***** DATASET RECORDS

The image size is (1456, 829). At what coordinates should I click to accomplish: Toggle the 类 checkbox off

**********
***** DATASET RECORDS

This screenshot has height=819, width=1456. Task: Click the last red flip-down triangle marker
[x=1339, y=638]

**********
***** DATASET RECORDS

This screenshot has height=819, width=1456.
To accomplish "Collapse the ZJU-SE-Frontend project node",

**********

> **WHAT YOU WILL DO**:
Which lines hold the word "accomplish"? Copy each of them from the records.

> **EXERCISE RESPONSE**:
The image size is (1456, 829). At what coordinates should I click to accomplish: Toggle the 类 checkbox off
To accomplish "Collapse the ZJU-SE-Frontend project node",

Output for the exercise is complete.